- _Exercício curto 1_:
Por favor, liste todas as datas com dia e mês que aparecem no trecho sobre a Cúpula dos Povos pela Paz, abaixo.
- _Exercício curto 2_:
Retome o trecho sobre a Cúpula dos Povos pela Paz, abaixo, a partir da última frase apresentada.

- _Trecho para leitura_:
Milhares de pessoas encheram todos os espaços disponíveis no Centro Internacional de Convenções de Jerusalém, ontem, para a Cúpula dos Povos pela Paz – que foi um grande sucesso, com uma casa cheia, aplausos entusiasmados da audiência para todos os oradores e uma declaração clara e unânime contra a guerra e por uma solução política.
Organizada pela coalizão It’s Time (uma aliança de mais de 60 organizações pela paz, reconciliação e coexistência), a cúpula foi o maior encontro civil contra a guerra desde 7 de outubro: um evento de dois dias que começou na quinta-feira, 8 de maio, com um programa repleto de eventos culturais em toda a cidade, exibições de filmes, concertos, exposições de arte de artistas judeus e árabes e, claro, debates e reuniões (aqui a lista dos eventos: https://www.timeisnow.co.il/thursday-english). Na sexta-feira, 9 de maio, houve o evento principal no Centro Internacional de Convenções de Jerusalém, com 12 sessões simultâneas após o plenário da manhã e mais de 5.000 participantes, incluindo vários militares israelenses que se opõem à guerra em curso, famílias de reféns, sobreviventes de ataques terroristas, familiares de luto pelos seus entes queridos que foram vítimas da guerra, residentes da região fronteiriça de Gaza, juristas, artistas, diplomatas, líderes de opinião, judeus e árabes, todos unidos num forte apelo coletivo: “É hora de acabar com a guerra”.
“Estamos aqui para reconstruir um forte campo de paz”, disse o ator e apresentador israelense, Yossi Marshek, ao abrir a sessão da manhã. Seguiu-se o testemunho dos pilotos que, há algumas semanas, promoveram uma carta muito discutida (amplamente divulgada na imprensa internacional) assinada por centenas de militares israelenses atualmente (ou já não) em serviço, denunciando a inaceitabilidade das operações de guerra contra alvos civis e apelando a um cessar-fogo imediato.

- _Registro de dados_:
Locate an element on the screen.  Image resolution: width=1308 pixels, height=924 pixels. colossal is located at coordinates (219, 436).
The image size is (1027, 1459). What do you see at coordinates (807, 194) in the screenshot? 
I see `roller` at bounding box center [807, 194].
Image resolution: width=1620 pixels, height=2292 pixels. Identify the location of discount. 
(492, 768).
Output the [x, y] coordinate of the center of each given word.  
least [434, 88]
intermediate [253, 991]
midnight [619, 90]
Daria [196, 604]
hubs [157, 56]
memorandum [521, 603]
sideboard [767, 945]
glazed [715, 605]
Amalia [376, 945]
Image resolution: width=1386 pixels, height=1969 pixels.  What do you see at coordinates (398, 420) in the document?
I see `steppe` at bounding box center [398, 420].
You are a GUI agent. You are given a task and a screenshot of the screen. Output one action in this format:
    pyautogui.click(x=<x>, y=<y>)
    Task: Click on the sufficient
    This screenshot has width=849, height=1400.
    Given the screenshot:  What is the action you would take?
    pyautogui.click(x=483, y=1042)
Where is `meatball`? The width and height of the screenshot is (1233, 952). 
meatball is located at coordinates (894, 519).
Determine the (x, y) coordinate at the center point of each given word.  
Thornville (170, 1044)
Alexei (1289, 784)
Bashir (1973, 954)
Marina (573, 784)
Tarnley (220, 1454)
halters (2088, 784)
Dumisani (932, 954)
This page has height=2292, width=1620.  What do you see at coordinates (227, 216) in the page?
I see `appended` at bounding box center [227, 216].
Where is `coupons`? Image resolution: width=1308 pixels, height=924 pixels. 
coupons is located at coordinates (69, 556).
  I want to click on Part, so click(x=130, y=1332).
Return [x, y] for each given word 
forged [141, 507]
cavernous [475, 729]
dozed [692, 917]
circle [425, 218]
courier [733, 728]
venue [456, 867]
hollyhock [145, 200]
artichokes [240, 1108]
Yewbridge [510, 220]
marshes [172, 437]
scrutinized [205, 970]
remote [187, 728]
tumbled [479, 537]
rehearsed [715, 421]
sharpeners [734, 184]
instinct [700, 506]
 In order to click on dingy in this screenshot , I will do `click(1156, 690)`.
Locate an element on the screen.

- _Resposta do exercício 1_:
7 de outubro
8 de maio
9 de maio

- _Resposta do exercício 2_:
Muitas ideias surgiram durante a sessão de abertura chamada de “Há parceiros e há um caminho”: demasiadas para serem resumidas num único artigo. Mas, sem dúvida, o foco principal da sessão da manhã foi o debate sobre as várias soluções que estão na mesa, que buscam uma solução política e estável para o conflito. Um ponto que, em particular, foi abordado pelo ex-primeiro-ministro israelense Ehud Olmert e pelo ex-ministro palestino de Relações Exteriores Nasser al-Qidwa, que apresentaram o seu antigo plano de paz.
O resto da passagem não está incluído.